Google Lens processes over 12 billion visual searches monthly. As cameras become the primary search interface for younger generations, optimising for visual search is increasingly important. This guide covers what we know about how Google Lens ranks images.
Google Lens is Google's visual search tool. Users point their camera at an object, product, plant, text, or QR code — and Google identifies it and shows related information, shopping results, and similar images. It's embedded in the Google app, Pixel phones, and Google Images.

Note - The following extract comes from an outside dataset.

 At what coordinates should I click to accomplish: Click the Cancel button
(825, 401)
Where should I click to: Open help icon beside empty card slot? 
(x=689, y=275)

For product-based businesses, Google Lens is highly valuable. When a consumer sees a product they like (in a store, on a friend, in a magazine), they can photograph it and immediately find where to buy it online. Products that appear in Google Lens results can capture this high-intent traffic.
| Factor | Impact |
|---|---|
| Image quality and clarity | High — Lens needs to identify the subject |
| Product schema markup | High — structured data helps Lens categorise products |
| Page authority | Medium — trusted pages rank higher in Lens results |
| Alt text | Medium — provides text context for visual identification |
| Image file name | Low-Medium |
Adding Product structured data to your product pages significantly improves their chances of appearing in Google Lens shopping results. The minimum required fields are: name, image, offers (price, currency, availability).
Google Lens needs high-quality images to identify products accurately. For product pages: use images of at least 1000px on the shortest side, ensure the product is the clear focus with minimal background clutter, and shoot on plain backgrounds where possible.